In fact, most of the ideas that underlie this field came from video games. There is an impressive body of research showing that video games do improve our brains, despite what well-meaning parents might say when they see children glued to the screen.
And when we take these elements present in good video games — of achievement, exploration, competition and social connection — and use them for learning, an entirely new way of thinking about education emerges.
An addictive quality
It is called playful design in some fields, based on the idea that we do like play, that it is human to play, not just childish.
But what is meant by play in this context? It is making learning fun, something you want to do more of, not less of. It is seen as a remedy for “training malaise,” the disappointing finding that the majority of what we teach people is not remembered. We forget things that are banal and remember things that have significance.
Serious games work by practising skills and tracking achievement, but also by giving learning an addictive quality. The “one more move” thinking that keeps video gamers up all night is harnessed for learning. It is based on the release of the neurotransmitter dopamine. What dopamine does is make us want the “next good thing.” Once we get it, we lose interest and want “another good thing.”
This is called a compulsion loop in game design, and can be the basis of making university courses not only relevant, but engaging. It is also a form of active learning, which has been shown to increase grades and decrease failure rates in a major review of research in the field.
Playgrounds of learning
The best SEGs now are called “open world games” and are a blend of mixed reality and game design. Imagine living in an alternate reality, where you are not you, but an image of you called an avatar, and this avatar is having adventures building something, defeating a plague or combating addiction.

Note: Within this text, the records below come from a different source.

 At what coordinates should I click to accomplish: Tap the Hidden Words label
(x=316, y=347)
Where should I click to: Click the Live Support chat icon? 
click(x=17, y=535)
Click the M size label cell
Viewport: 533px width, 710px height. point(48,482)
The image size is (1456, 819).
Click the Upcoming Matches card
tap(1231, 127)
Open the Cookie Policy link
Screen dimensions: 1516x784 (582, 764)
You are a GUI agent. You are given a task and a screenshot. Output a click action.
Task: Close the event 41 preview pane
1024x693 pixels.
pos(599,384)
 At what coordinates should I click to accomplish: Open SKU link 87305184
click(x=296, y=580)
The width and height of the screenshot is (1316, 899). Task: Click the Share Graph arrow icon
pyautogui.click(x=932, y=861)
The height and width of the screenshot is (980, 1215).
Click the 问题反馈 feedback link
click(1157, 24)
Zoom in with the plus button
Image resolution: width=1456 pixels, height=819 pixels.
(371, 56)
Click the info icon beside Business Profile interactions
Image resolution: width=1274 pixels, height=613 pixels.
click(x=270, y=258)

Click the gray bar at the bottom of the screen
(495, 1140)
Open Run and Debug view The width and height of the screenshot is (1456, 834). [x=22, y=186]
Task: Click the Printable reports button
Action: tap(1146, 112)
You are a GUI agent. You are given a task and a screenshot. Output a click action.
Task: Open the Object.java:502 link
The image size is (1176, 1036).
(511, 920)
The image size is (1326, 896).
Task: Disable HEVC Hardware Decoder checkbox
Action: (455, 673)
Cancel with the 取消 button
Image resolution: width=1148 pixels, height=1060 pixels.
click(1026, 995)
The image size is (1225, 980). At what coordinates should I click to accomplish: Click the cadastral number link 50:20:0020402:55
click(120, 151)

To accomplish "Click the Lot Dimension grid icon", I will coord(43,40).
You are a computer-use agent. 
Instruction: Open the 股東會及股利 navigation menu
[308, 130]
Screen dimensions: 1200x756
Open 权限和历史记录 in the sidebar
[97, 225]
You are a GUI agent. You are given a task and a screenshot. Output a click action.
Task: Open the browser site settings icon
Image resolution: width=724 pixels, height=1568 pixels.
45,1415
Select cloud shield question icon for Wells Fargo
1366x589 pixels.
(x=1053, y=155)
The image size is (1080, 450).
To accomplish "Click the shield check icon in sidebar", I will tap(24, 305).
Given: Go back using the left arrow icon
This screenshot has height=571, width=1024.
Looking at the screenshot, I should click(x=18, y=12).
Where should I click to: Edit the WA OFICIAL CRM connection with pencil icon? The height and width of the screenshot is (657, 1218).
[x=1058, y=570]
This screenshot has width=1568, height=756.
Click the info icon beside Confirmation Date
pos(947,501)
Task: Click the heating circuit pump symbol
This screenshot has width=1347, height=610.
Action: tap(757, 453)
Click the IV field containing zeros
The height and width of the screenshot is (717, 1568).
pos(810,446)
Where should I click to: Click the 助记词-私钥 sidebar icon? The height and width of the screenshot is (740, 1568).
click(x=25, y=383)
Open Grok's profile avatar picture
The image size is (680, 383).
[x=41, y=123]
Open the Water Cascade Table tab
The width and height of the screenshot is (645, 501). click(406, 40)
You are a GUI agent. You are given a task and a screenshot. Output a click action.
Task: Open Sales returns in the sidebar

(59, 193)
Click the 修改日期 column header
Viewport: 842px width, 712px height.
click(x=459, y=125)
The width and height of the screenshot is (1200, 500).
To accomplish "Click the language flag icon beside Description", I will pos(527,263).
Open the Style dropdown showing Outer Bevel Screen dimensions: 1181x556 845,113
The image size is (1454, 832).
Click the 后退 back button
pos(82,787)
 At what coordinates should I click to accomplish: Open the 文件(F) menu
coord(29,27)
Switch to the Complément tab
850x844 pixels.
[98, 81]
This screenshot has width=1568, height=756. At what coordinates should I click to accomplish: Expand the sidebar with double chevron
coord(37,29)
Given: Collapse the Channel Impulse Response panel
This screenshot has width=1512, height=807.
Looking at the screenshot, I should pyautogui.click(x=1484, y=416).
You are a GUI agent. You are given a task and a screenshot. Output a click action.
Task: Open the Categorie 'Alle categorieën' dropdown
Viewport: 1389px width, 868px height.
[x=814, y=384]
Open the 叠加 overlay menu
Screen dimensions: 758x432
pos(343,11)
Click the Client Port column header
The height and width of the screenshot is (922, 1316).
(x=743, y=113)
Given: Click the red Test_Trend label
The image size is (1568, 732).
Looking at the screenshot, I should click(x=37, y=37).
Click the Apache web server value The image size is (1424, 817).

This is called a “conglomerate of player satisfaction loops” and, in short, gives you so many things to do in this alternate world that you don’t know where to start. These are truly open exploratory playgrounds of learning, you can study things in any order you want, there is no scripting of learning in the best SEGs. You simply enter an imaginary digital world and begin to engage with it.
Preliminary studies by professors Deb Fels, Rob Bajko and other faculty at Ryerson University for internal purposes have shown that the majority of students prefer to learn using games.
One long term study tracked a class of students using game-based learning over a three-year period and found there were many types of players.
Some students were thrilled by the game, some less so, but in all cases, the better they did in the game, the better they did in the courses. This has been replicated many times by the author and other teams.
We learn a lot when we love what we are learning. Its a basic benchmark of achievement in higher education. Human beings love doing certain things, and learning to become a master of their own world, however fantastical it might be, is one of them.
Game worlds and mixed reality are rapidly developing fields which any educator with even a passing interest in leveraging student success would be advised to track as it unfolds.